• **Prompt**:
Within the entries below, find the portion that opens with the line containing "Click the red logo icon beside slide title" and closes with the line containing "Task: Add a new layer with the plus icon". Retype that portion exactly and only.

[Pixel coordinate grounding data]
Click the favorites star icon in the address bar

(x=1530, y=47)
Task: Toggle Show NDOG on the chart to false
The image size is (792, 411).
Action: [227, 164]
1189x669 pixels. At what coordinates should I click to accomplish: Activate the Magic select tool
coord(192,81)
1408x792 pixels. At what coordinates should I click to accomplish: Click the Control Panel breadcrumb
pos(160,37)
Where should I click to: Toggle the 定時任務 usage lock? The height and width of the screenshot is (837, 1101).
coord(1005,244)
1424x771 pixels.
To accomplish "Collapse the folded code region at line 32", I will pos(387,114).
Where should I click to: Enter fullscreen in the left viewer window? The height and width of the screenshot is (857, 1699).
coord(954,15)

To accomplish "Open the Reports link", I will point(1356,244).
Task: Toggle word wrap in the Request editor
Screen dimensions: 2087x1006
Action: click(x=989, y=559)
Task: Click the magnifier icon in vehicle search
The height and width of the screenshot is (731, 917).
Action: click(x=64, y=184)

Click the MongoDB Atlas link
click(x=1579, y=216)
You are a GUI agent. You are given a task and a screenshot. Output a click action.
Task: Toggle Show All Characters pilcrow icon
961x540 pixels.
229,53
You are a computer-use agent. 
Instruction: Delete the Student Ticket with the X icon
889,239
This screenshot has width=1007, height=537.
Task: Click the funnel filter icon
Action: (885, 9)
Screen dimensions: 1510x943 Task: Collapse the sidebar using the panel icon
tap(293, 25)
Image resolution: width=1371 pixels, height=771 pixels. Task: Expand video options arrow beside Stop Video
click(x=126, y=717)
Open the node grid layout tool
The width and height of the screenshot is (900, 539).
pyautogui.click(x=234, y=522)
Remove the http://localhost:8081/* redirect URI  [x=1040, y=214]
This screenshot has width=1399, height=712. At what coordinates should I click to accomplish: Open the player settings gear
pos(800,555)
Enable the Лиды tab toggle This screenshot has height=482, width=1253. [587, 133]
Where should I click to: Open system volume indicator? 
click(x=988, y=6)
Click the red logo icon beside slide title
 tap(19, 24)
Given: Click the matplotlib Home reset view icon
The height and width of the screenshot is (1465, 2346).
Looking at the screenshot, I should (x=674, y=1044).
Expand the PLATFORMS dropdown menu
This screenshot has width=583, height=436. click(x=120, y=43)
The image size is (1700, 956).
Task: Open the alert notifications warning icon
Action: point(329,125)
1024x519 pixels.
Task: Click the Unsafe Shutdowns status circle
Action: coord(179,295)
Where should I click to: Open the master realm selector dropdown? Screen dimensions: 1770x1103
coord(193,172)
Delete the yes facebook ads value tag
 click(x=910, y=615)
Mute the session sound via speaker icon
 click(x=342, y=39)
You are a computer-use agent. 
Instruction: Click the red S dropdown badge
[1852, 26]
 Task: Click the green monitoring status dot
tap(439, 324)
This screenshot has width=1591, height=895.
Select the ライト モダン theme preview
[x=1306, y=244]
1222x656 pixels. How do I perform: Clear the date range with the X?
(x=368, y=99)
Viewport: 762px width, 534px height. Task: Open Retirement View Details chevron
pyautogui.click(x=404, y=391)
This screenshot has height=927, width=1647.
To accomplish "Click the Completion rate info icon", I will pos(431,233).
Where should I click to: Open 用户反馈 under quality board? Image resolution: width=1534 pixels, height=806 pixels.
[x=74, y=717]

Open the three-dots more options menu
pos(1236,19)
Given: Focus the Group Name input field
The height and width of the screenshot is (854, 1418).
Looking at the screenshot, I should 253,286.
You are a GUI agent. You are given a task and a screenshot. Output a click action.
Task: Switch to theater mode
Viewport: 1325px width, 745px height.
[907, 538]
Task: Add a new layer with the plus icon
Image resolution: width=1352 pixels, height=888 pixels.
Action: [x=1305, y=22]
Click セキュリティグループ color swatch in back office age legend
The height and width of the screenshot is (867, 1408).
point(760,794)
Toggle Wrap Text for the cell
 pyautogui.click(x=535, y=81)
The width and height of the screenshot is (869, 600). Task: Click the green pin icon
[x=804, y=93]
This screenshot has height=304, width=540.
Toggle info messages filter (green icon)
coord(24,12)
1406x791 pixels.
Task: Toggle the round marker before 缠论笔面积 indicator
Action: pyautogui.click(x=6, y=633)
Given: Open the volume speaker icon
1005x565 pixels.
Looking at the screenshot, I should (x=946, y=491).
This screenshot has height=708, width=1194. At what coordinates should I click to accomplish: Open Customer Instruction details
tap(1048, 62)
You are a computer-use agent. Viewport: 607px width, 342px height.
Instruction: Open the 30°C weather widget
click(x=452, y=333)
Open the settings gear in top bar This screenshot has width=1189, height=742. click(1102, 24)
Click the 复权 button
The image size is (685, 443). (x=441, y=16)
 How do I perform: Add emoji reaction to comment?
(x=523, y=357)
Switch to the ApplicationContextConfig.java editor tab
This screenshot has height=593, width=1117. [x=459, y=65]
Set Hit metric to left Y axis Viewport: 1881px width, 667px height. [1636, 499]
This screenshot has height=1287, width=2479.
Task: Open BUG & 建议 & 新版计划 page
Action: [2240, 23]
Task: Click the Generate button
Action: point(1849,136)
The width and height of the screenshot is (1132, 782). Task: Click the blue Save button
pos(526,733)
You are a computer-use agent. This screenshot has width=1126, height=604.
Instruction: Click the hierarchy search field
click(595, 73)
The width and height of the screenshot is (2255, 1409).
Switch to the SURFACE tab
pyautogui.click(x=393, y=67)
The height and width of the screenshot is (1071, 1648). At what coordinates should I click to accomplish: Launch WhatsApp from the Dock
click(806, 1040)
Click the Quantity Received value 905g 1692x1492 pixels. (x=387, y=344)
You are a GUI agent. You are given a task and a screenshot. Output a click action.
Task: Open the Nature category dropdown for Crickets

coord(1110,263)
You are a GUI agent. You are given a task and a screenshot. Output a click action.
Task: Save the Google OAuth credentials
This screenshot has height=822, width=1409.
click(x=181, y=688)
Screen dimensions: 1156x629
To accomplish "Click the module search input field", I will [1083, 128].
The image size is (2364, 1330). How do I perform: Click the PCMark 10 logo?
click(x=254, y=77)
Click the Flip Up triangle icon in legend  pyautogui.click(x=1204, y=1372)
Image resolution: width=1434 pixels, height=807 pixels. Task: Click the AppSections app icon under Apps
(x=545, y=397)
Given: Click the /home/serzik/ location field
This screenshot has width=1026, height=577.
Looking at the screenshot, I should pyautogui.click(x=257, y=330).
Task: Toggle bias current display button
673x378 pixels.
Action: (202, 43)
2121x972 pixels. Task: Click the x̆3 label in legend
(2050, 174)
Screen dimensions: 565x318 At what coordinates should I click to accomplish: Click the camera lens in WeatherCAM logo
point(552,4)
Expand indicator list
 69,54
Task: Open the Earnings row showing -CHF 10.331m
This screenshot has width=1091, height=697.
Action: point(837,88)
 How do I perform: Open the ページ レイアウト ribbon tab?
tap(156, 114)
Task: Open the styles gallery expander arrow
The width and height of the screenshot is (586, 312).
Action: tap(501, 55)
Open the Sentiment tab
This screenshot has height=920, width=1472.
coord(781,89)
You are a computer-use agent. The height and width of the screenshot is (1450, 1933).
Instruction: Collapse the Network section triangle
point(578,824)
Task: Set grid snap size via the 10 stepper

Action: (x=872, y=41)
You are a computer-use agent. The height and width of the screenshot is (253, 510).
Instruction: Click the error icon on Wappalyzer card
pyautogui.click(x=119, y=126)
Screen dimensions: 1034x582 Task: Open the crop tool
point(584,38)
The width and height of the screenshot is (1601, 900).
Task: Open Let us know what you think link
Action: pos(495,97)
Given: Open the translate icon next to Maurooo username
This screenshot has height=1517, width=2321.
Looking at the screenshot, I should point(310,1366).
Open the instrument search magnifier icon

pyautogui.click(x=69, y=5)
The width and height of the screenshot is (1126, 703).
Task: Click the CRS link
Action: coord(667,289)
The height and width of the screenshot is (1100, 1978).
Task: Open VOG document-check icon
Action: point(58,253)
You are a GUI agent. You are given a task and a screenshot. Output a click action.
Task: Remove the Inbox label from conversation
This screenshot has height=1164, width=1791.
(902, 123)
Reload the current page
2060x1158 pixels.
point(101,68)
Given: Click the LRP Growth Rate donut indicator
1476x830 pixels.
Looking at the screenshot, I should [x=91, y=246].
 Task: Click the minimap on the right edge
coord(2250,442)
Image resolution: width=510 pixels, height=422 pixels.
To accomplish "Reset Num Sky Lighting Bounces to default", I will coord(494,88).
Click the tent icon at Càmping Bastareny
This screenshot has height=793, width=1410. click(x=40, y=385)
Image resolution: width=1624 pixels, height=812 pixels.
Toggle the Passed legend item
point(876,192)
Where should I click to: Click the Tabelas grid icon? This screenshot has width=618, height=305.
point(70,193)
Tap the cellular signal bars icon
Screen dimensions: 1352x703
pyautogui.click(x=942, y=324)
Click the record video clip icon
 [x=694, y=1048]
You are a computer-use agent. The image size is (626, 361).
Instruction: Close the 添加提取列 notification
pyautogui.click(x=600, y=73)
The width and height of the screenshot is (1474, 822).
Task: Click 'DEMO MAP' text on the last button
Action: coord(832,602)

• **Reply to the exercise**:
Click the red logo icon beside slide title
 tap(19, 24)
Given: Click the matplotlib Home reset view icon
The height and width of the screenshot is (1465, 2346).
Looking at the screenshot, I should (x=674, y=1044).
Expand the PLATFORMS dropdown menu
This screenshot has width=583, height=436. click(x=120, y=43)
The image size is (1700, 956).
Task: Open the alert notifications warning icon
Action: point(329,125)
1024x519 pixels.
Task: Click the Unsafe Shutdowns status circle
Action: coord(179,295)
Where should I click to: Open the master realm selector dropdown? Screen dimensions: 1770x1103
coord(193,172)
Delete the yes facebook ads value tag
 click(x=910, y=615)
Mute the session sound via speaker icon
 click(x=342, y=39)
You are a computer-use agent. 
Instruction: Click the red S dropdown badge
[1852, 26]
 Task: Click the green monitoring status dot
tap(439, 324)
This screenshot has width=1591, height=895.
Select the ライト モダン theme preview
[x=1306, y=244]
1222x656 pixels. How do I perform: Clear the date range with the X?
(x=368, y=99)
Viewport: 762px width, 534px height. Task: Open Retirement View Details chevron
pyautogui.click(x=404, y=391)
This screenshot has height=927, width=1647.
To accomplish "Click the Completion rate info icon", I will pos(431,233).
Where should I click to: Open 用户反馈 under quality board? Image resolution: width=1534 pixels, height=806 pixels.
[x=74, y=717]

Open the three-dots more options menu
pos(1236,19)
Given: Focus the Group Name input field
The height and width of the screenshot is (854, 1418).
Looking at the screenshot, I should 253,286.
You are a GUI agent. You are given a task and a screenshot. Output a click action.
Task: Switch to theater mode
Viewport: 1325px width, 745px height.
[907, 538]
Task: Add a new layer with the plus icon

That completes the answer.